At Huntley High School, a stage was set up in a parking lot this fall so theater students could put on performances for a socially distanced, outdoor crowd.
Senior Luke Bucaro was among the actors to participate. He played a scene as a character who had lost his wife to suicide and pondered whether to continue grieving or move on while on a date with another woman.
Rehearsing on Zoom “was frustrating at times, but in the end it made me realize that if an artist has a drive to create art, ... they will create it no matter the obstacle,” Bucaro said in an email. “We all had to be on our A game, which made it that much more enjoyable because we weren’t promised another chance, so we laid it all out on the stage.”
Drama clubs in McHenry High School District 156, at both its east and west campuses, found ways to act amid the pandemic, too.
McHenry East produced a variety of scenes and monologues, with only a handful of students present together at a time to accommodate social distancing.
“We filmed everything and all experienced a learning curve with filming, rather than live production. Finally, all the scenes were curated on a website and distributed for the audience to see,” said Andy Hillier, the drama director for McHenry East.
At West campus, the drama club went back in time to another period featuring a miserable public health crisis by presenting a live performance of “The Living” by the playwright Anthony Clarvoe, a show set in 1665 London during the bubonic plague.
Seating was limited to 25 audience members per show, said Joann May, the West campus drama club sponsor, and the acting required some practices the students are likely familiar with now because of COVID-19.
“Throughout the show, no one approaches anyone closer than 6 feet, all actors are masked and no object is handed directly from one person to another, depicting the social distancing that had to be enforced in 1665. Everyone on stage is isolated in space,” May said.
High school music classes and shows have had to be rethought, too.
Instead of playing and singing for crowds, Woodstock High School’s chamber orchestra, choirs and bands this month released to YouTube a playlist of holiday music they compiled by assembling recordings during the fall of remote schooling. The songs are paired with video also shot by students.

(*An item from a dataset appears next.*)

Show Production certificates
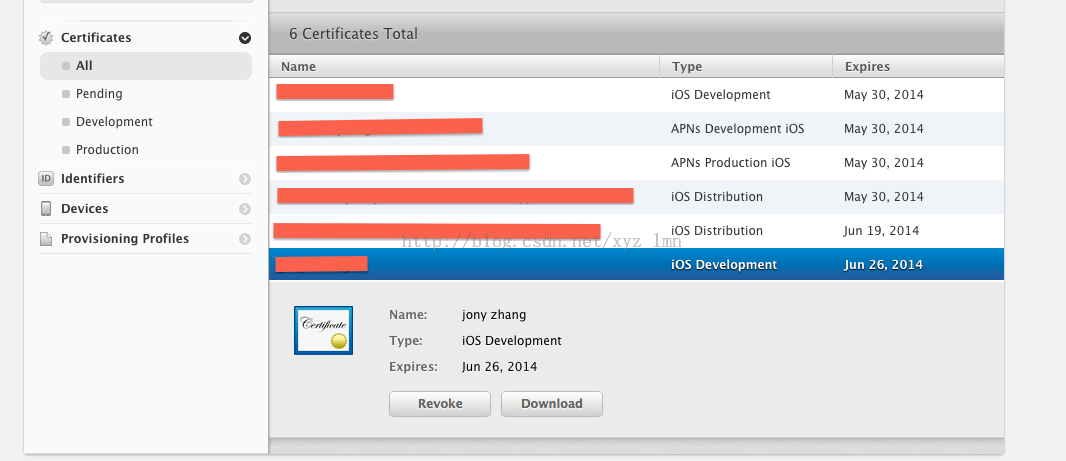Image resolution: width=1066 pixels, height=461 pixels. (107, 150)
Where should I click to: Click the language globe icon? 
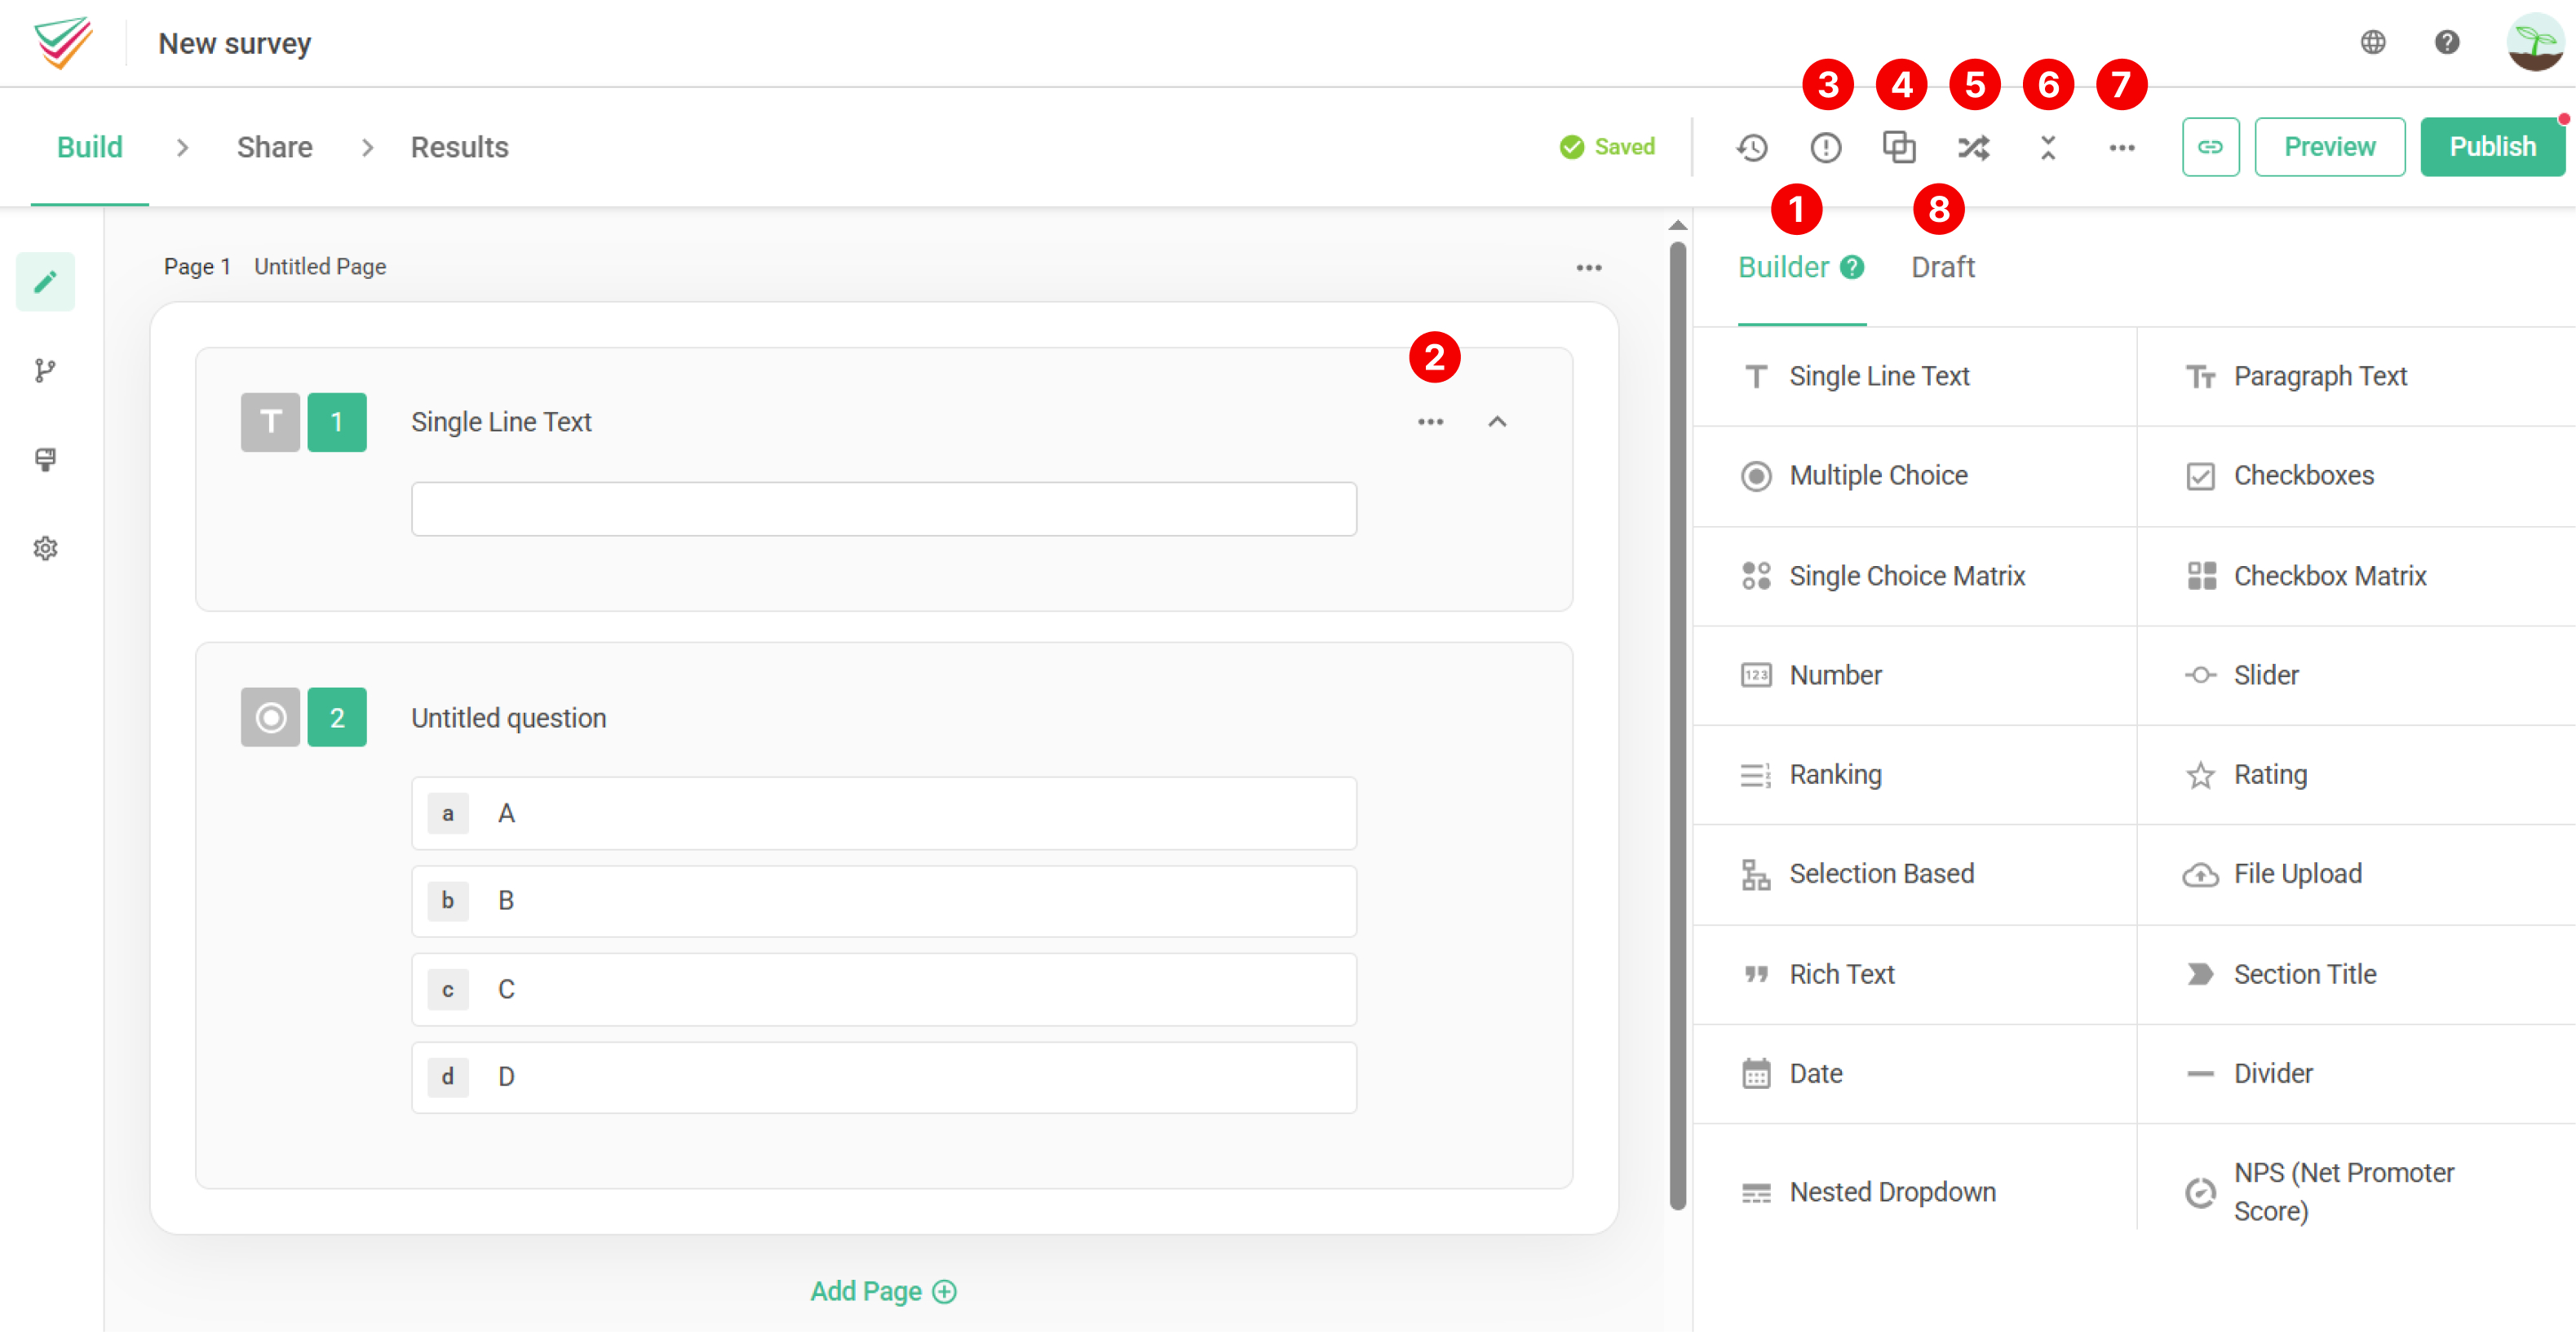(x=2373, y=42)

Woodstock North High School and Northwood Middle School music students and teachers are working to refine recordings by members of each of those schools’ ensembles for a combined digital presentation this month, too, choral director Megan Kim said.
“We’ve been able to explore some pretty creative ways to display holiday decorations and lights and things like that in addition to the audio,” Woodstock High choir director Brian Jozwiak said.
Visual art classes have made adjustments, too.
When having family members and friends stroll through school hallways to gaze at paintings, drawings and photos by students was eliminated as an option, high school and middle school art teachers across McHenry County put together an online gallery of student work and judges voted on their favorite pieces in a variety of categories.
Students in Lindsey DiLeo’s Advanced Placement photography class at Cary-Grove High School were instructed to document local business activity during the pandemic by interviewing their owners and shooting photographs. The pieces were released in social media posts highlighting the businesses.
Angie Berthelsen, the owner of I Heart Yoga in Cary, was among those featured by the class, in an interview and photo shoot performed by Allie Bonnet.
Berthelsen told the student photographer about how the switch to online yoga formats put efforts to gain traction with kids yoga, corporate yoga and senior yoga on the back burner during the pandemic, according to a post from the class shared by Crystal Lake High School District 155 staff.
“I would like the people of Cary to know how much I really love this community,” Berthelsen told Bonnet. “I wouldn’t be here without this community kind of holding me up through this really difficult time.”